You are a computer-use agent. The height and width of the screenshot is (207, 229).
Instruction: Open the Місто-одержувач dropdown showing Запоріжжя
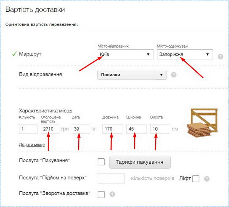pos(184,54)
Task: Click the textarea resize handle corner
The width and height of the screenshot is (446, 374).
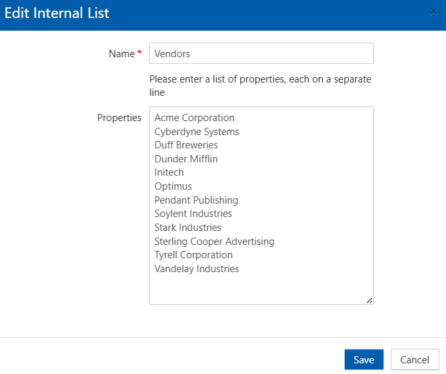Action: click(369, 300)
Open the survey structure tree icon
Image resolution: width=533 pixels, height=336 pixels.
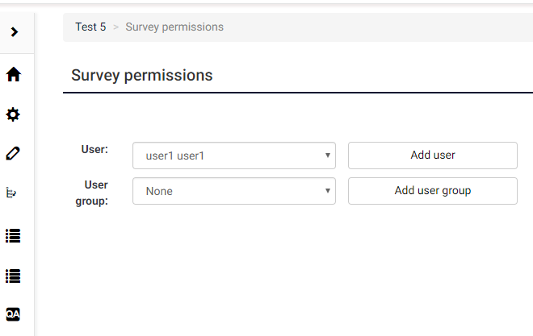pos(13,193)
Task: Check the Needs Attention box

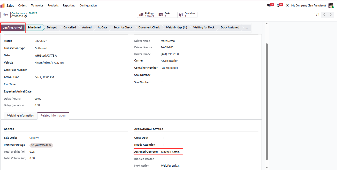Action: [x=162, y=145]
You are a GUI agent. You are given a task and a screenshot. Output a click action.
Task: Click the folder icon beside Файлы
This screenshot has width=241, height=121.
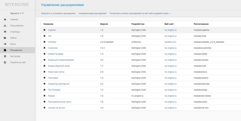tap(5, 38)
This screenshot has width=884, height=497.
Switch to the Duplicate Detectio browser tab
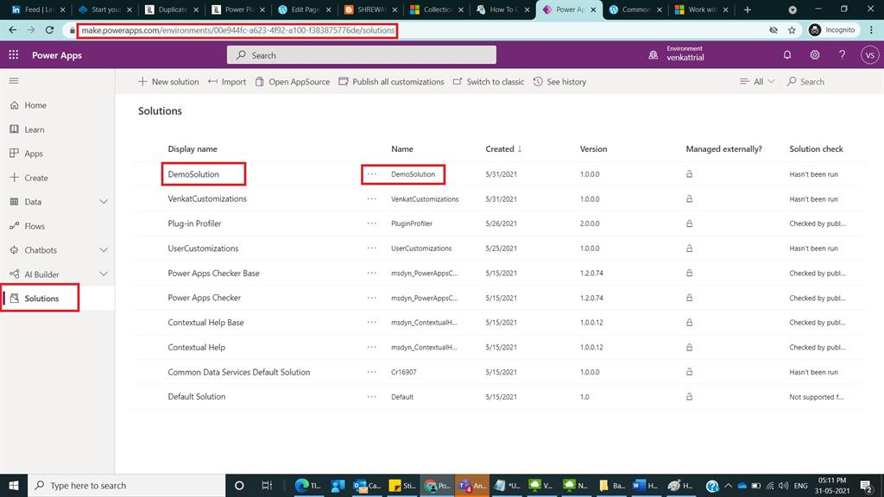pos(170,10)
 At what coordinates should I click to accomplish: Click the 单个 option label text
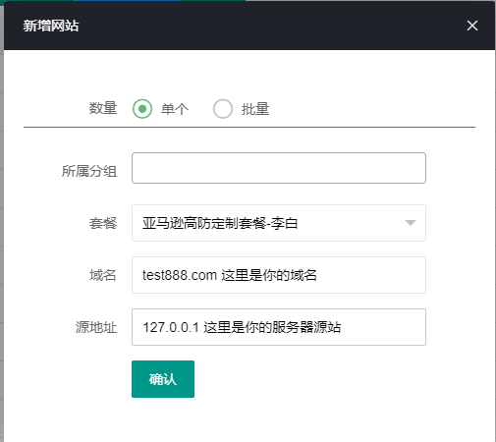(x=175, y=109)
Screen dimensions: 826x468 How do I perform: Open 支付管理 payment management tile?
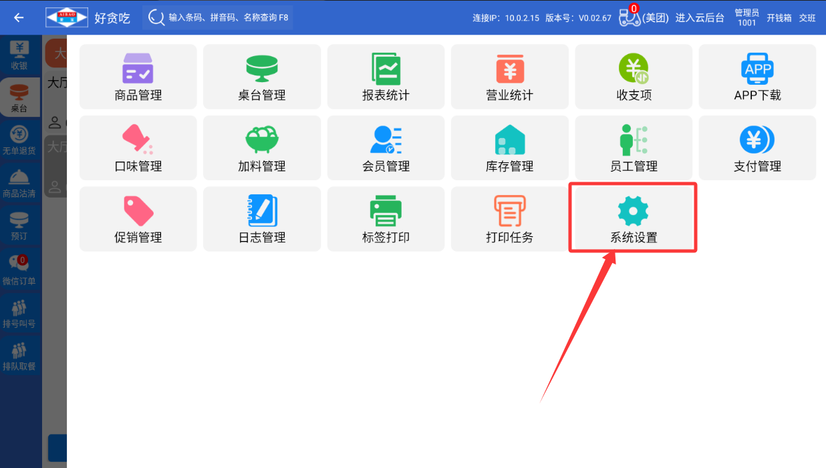(x=757, y=148)
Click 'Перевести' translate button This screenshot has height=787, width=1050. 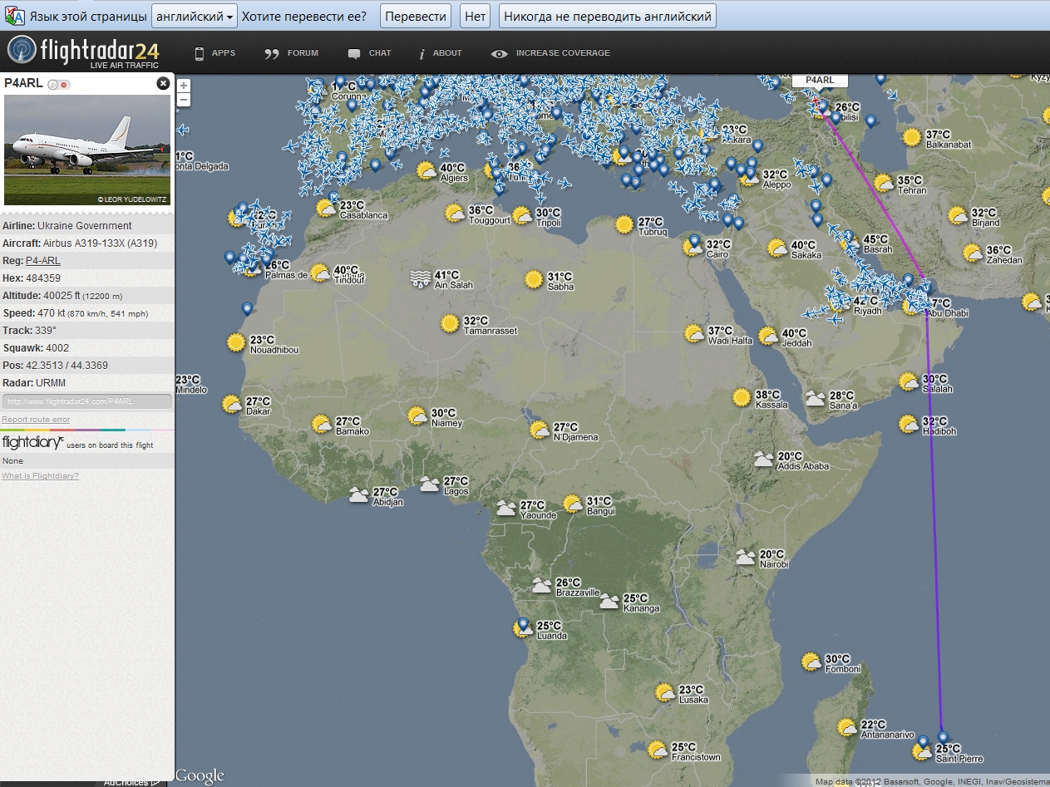coord(416,16)
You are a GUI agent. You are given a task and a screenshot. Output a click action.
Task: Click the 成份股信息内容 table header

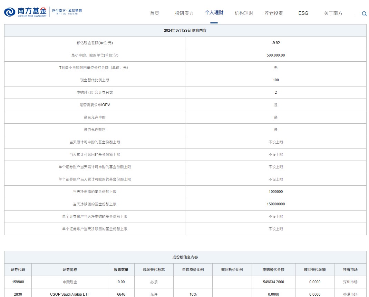tap(185, 257)
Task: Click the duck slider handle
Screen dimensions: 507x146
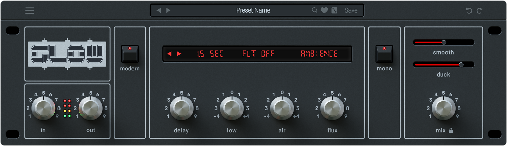Action: (461, 64)
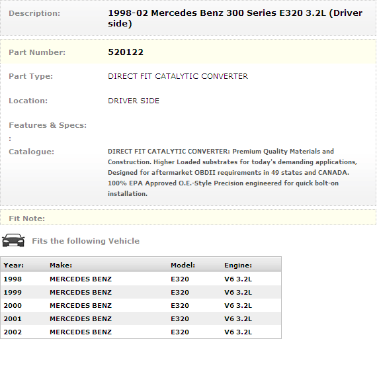Click the Description title text for E320 3.2L
The image size is (377, 384).
(235, 19)
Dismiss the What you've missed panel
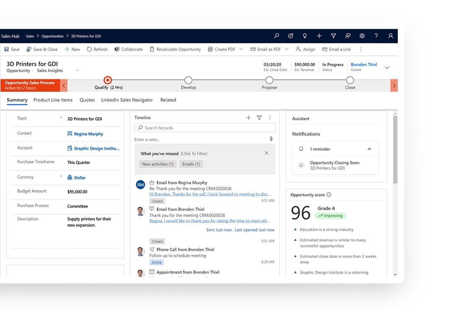The width and height of the screenshot is (449, 312). [267, 153]
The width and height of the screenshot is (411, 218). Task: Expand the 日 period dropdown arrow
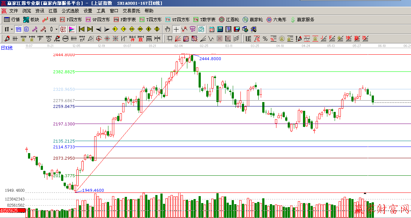[12, 29]
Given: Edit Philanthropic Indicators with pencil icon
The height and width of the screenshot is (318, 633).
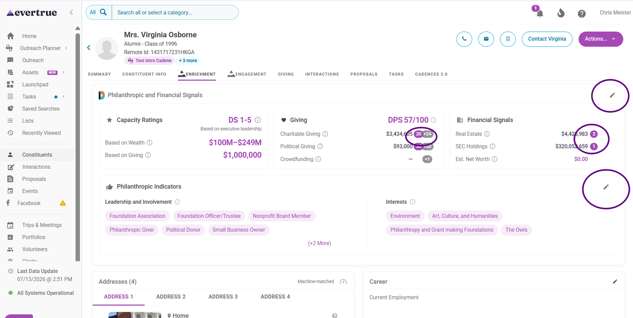Looking at the screenshot, I should pyautogui.click(x=606, y=187).
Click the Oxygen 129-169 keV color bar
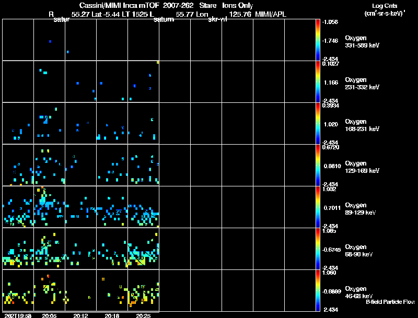 [x=318, y=165]
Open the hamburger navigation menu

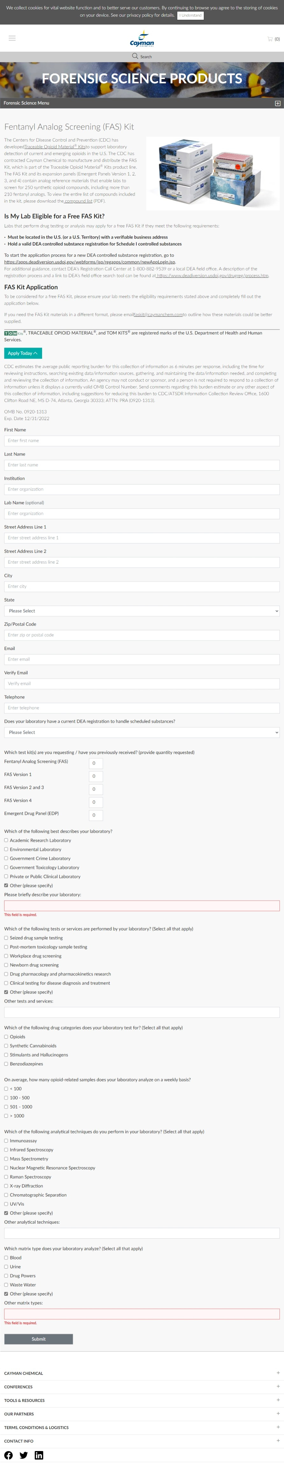[x=12, y=38]
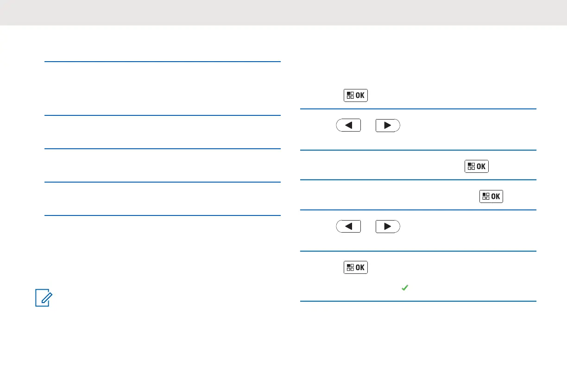Click the small green checkmark icon
The image size is (567, 367).
point(404,288)
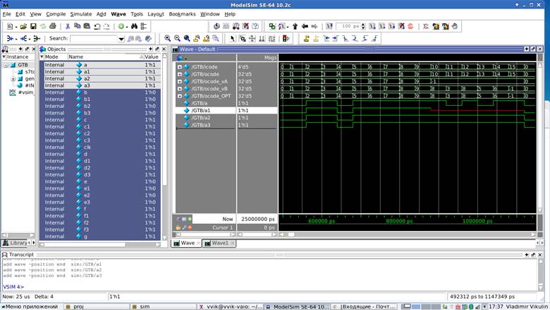The width and height of the screenshot is (550, 310).
Task: Open the Bookmarks menu
Action: (x=182, y=13)
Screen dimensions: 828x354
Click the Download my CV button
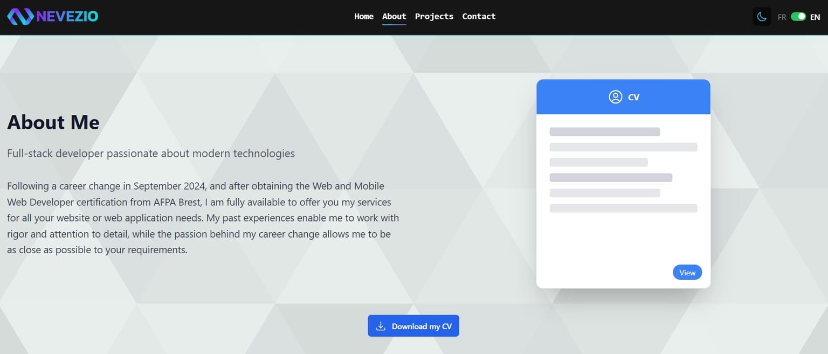[413, 326]
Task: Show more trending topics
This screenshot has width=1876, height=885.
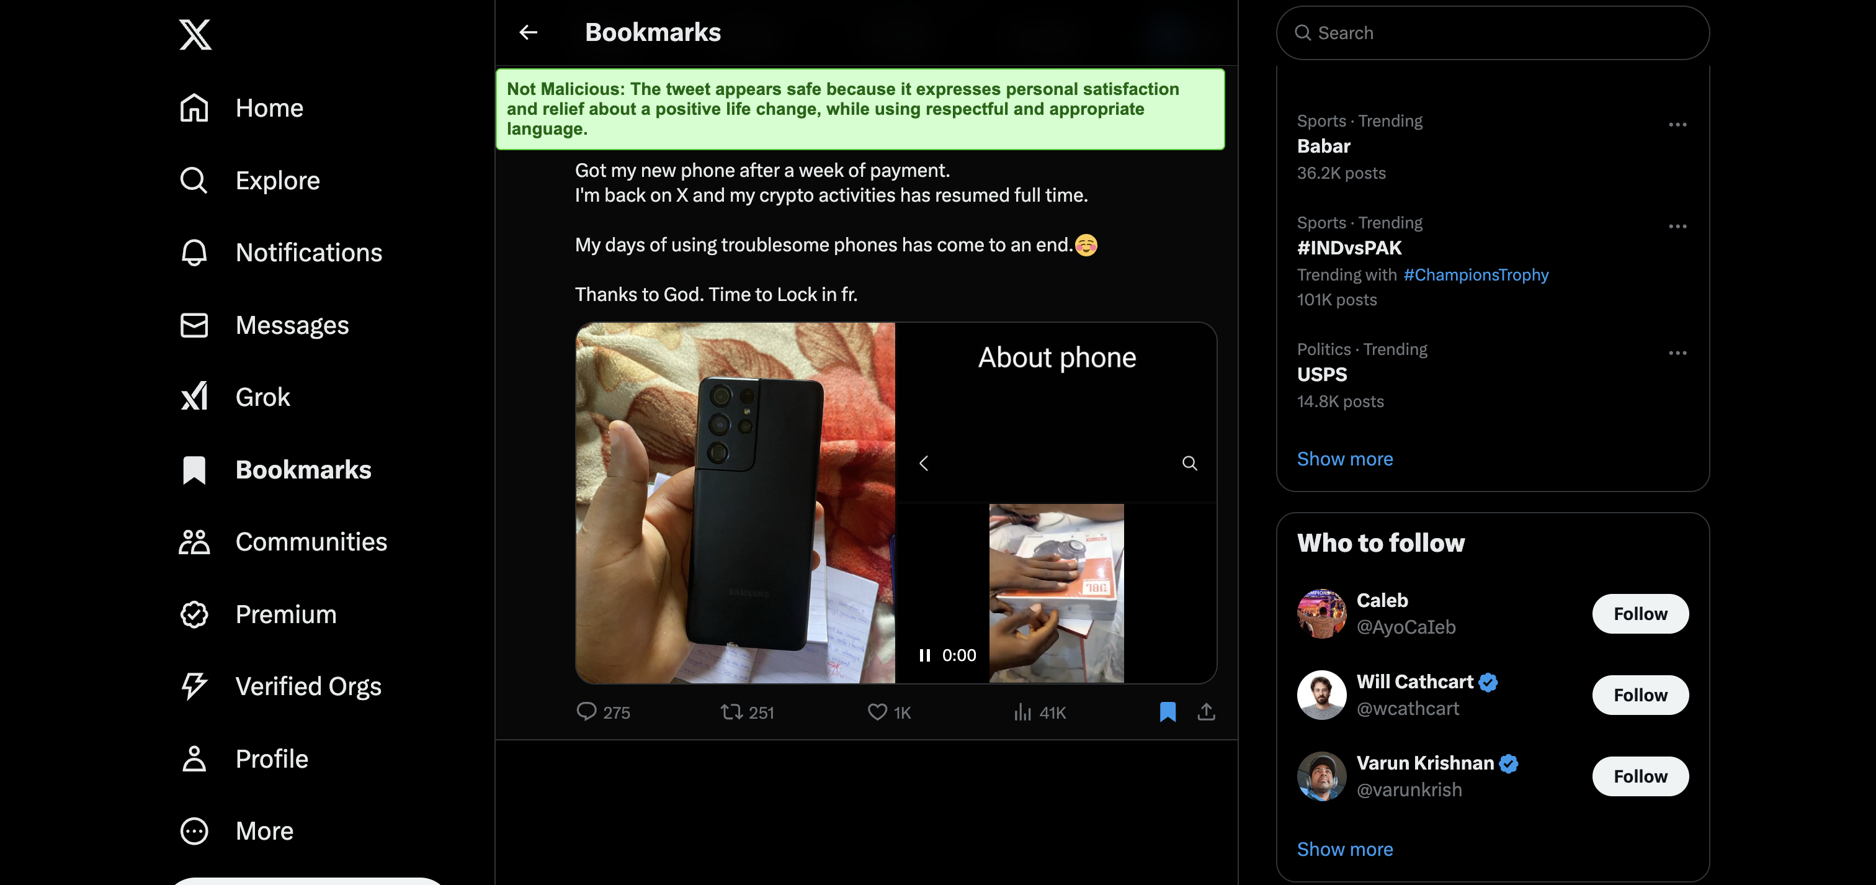Action: click(x=1344, y=459)
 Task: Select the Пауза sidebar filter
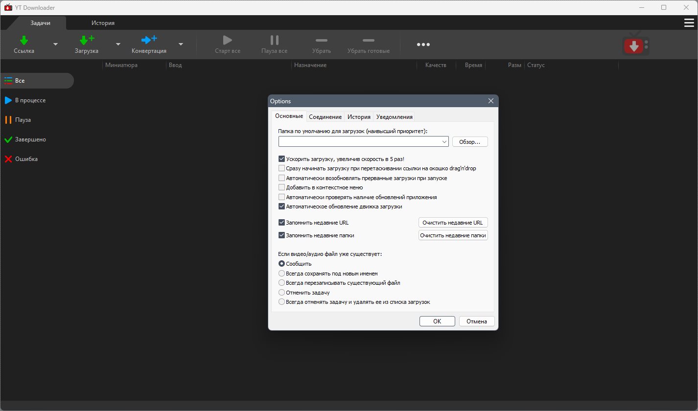pyautogui.click(x=23, y=120)
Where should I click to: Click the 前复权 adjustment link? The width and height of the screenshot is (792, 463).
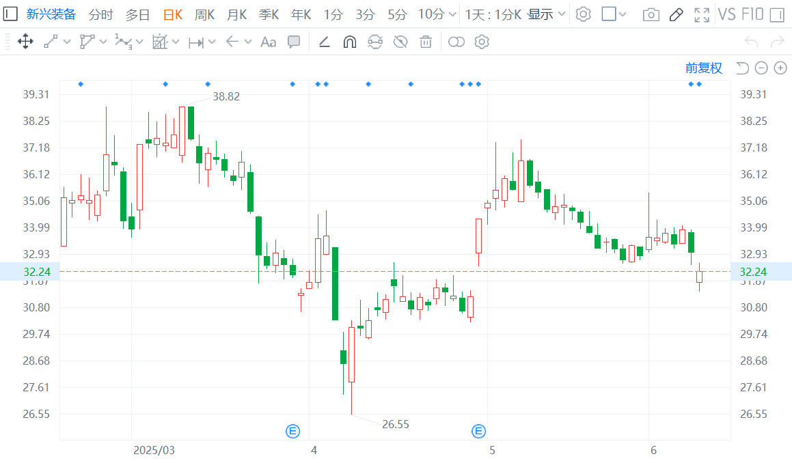coord(703,68)
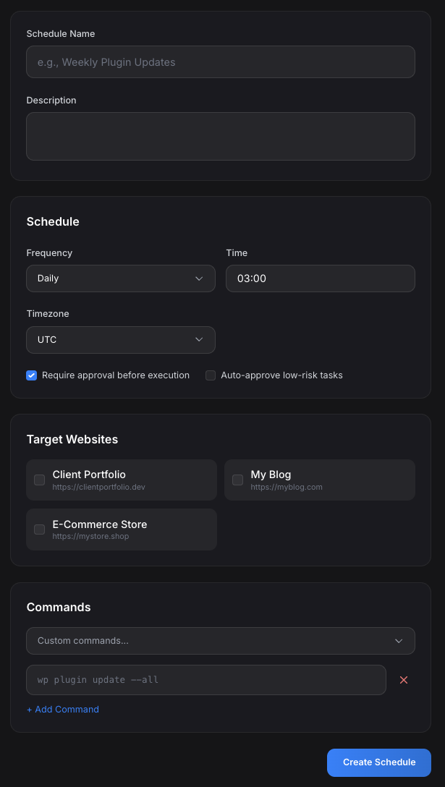Check the My Blog website checkbox

[237, 480]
_ _ _
**WHAT YOU NEED TO DO**
Whenever a line of the entries contains "handle", it counts toward the total; state that total alone.

**ANSWER TO THE EXERCISE**
2